▶ [REQUIREMENT] From the pyjama knot story, write out the part starting at "You'd have thought" and ending at "Like, this big.", swapping "drawstring" for "cord" each time it appears.

*** PAGE EXTRACT ***

That's where it all started to go wrong.

You'd have thought I'd be home free by then, but no. No, no, no. See, my grandmother believes me to be two clothes sizes bigger than I am, and consequently I had had to knot the drawstring of the pyjama pants she had bought me. When I went to bed, the knot had looked like this:
When I reached the bathroom, the knot looked like this:
I apologise for the lack of actual photos but my presence of mind at the time was not magnificent. I'm not even sure how there was that much drawstring. I feel certain somebody did this to me in my sleep. At any rate, the point is that out of a sheer pressing necessity I managed to undo this tangled monstrosity in about 3.5 seconds, despite these factors:
  • Darkness
  • Urgency
  • Hand injury
  • Seriously, that was a big knot
  • Like, this big.
Which makes me wonder, have I always had this ability? I do have a lot of patience, but that was not a time for patience. Normally when I wish to untie a knot like that it takes me a very long time. Has the ability to swiftly untie knots always been there, dormant within me? Or is this just a part of that long-acknowledged fact that we always get better at things when we really have to do them? I wonder if evolution plays any part in this at all. Is there something buried deep in our primal genes that allows us to gain fast, incredible talents in our moments of need? After all, you run a lot faster when you're being chased by a lion than you do if you're just at the gym, and I've seen people running after busses at bordering on light speed. It's impressive to watch. Maybe if we were all put into urgent situations we'd discover mighty hidden talents. Not that untying knots is likely to contribute hugely to society, and I can't think of an ethically plausable situation in which someone could discover that they play piano beautifully, but we all learn something about ourselves in a crisis.

*** End of PAGE EXTRACT ***
*** SUPPLIED DATA ***

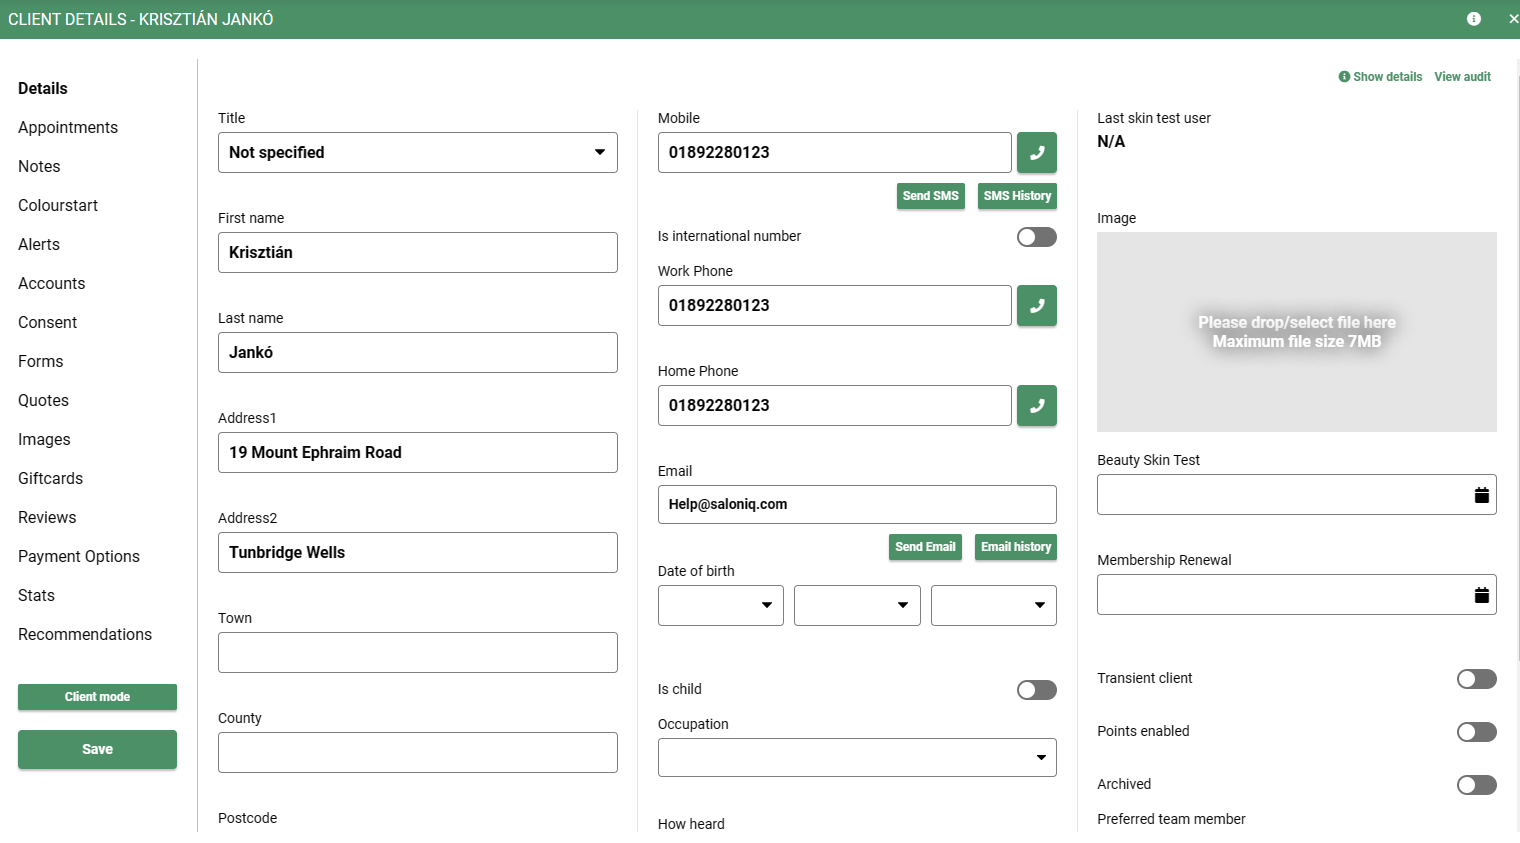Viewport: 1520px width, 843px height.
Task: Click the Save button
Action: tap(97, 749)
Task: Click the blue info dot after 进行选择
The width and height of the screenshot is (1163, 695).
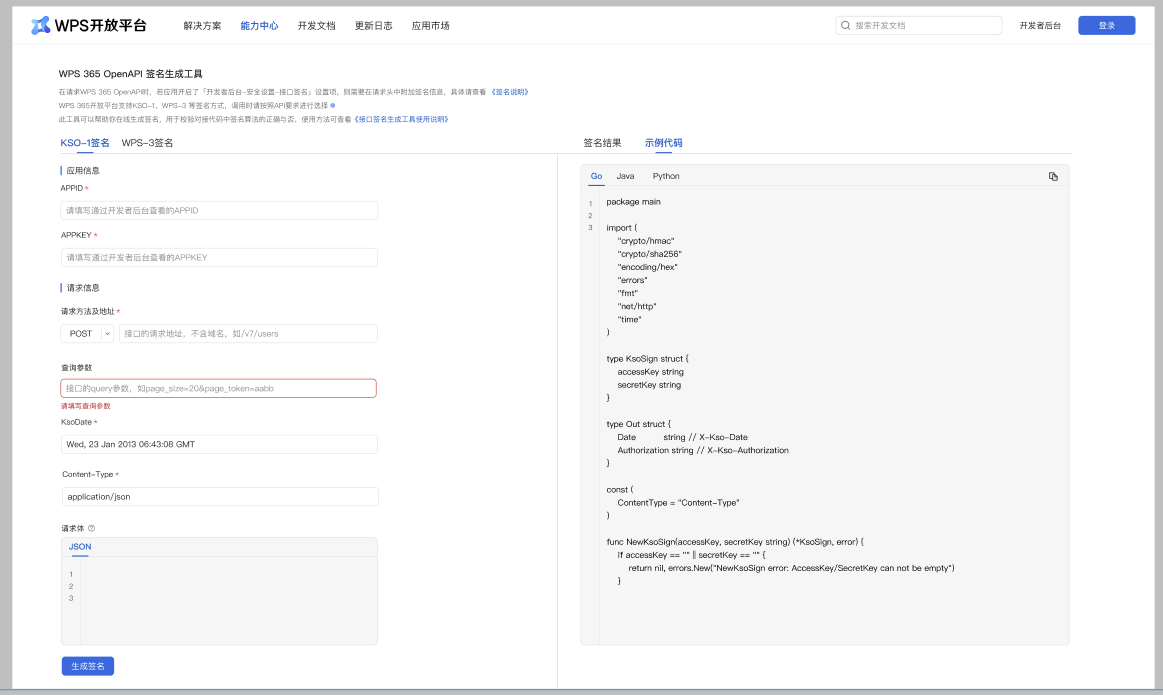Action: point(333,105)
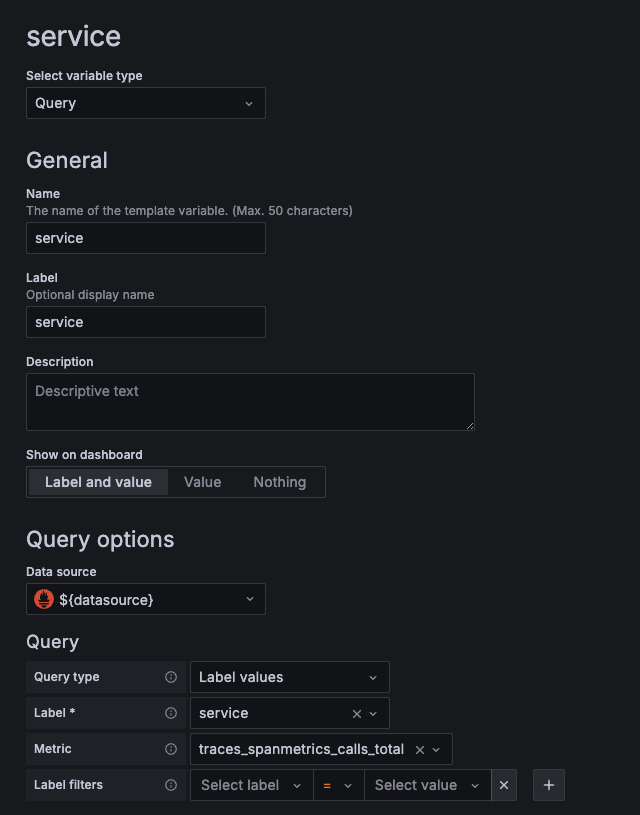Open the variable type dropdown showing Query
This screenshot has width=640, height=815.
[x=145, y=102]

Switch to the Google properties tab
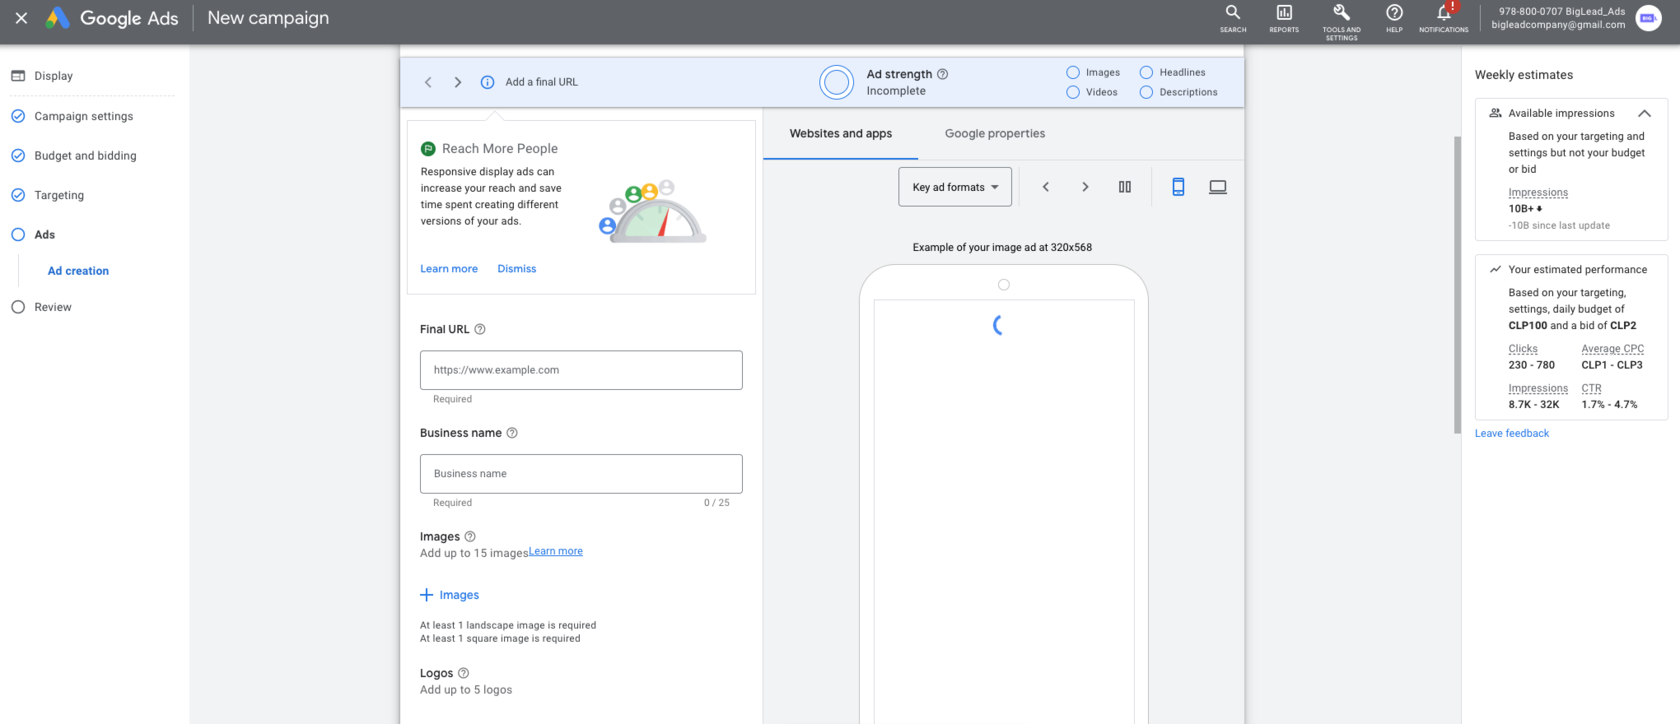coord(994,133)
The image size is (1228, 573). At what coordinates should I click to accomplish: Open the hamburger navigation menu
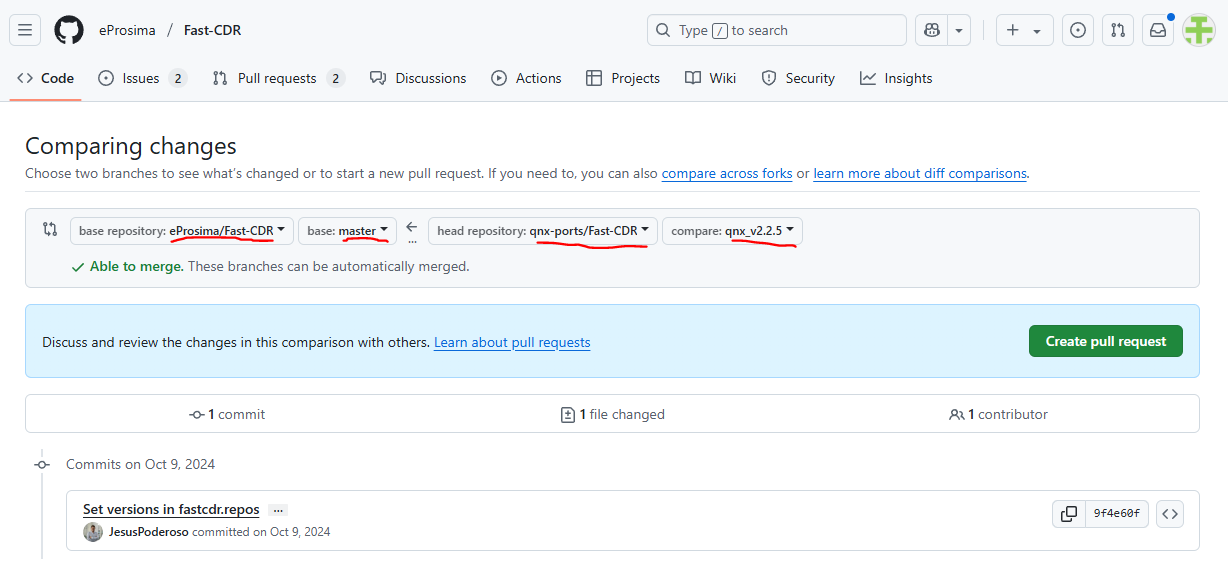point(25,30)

*** End of SUPPLIED DATA ***
*** SUPPLIED DATA ***

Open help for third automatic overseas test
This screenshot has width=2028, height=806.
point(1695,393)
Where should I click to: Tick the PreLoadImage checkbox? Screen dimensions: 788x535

*** End of SUPPLIED DATA ***
*** SUPPLIED DATA ***

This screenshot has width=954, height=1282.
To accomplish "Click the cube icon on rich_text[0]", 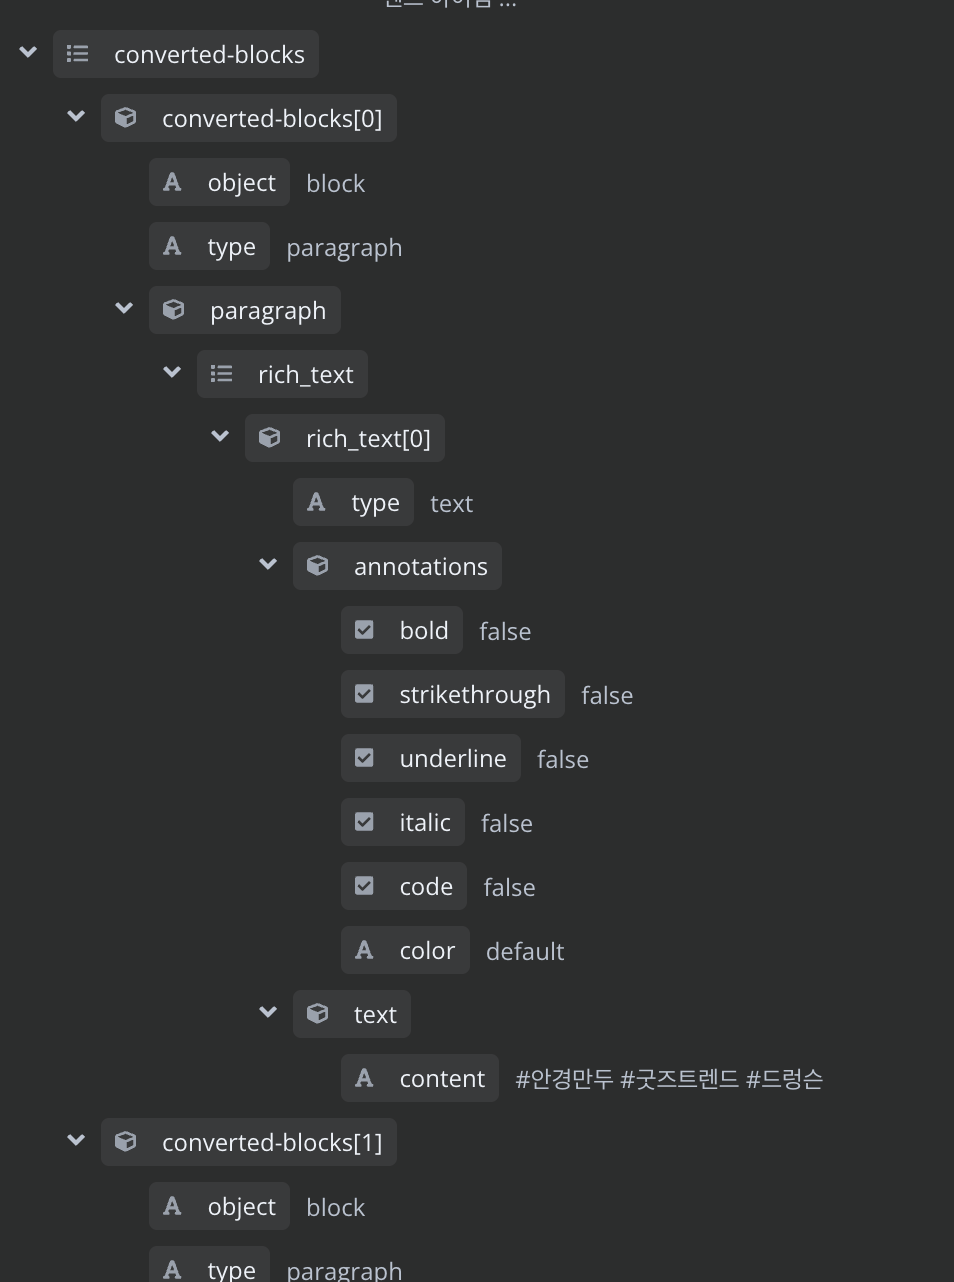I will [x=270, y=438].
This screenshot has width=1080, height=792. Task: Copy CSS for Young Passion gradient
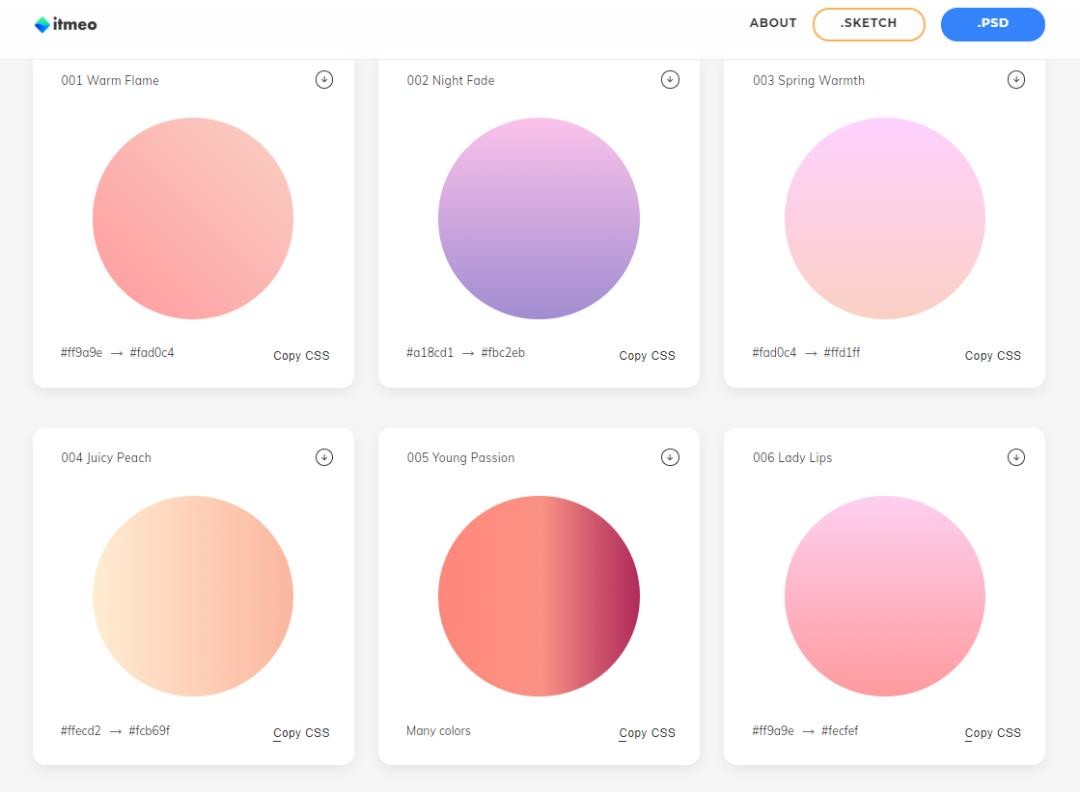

*** End of SUPPLIED DATA ***

▶ [YOUR RESPONSE]
You'd have thought I'd be home free by then, but no. No, no, no. See, my grandmother believes me to be two clothes sizes bigger than I am, and consequently I had had to knot the cord of the pyjama pants she had bought me. When I went to bed, the knot had looked like this:
When I reached the bathroom, the knot looked like this:
I apologise for the lack of actual photos but my presence of mind at the time was not magnificent. I'm not even sure how there was that much cord. I feel certain somebody did this to me in my sleep. At any rate, the point is that out of a sheer pressing necessity I managed to undo this tangled monstrosity in about 3.5 seconds, despite these factors:
  • Darkness
  • Urgency
  • Hand injury
  • Seriously, that was a big knot
  • Like, this big.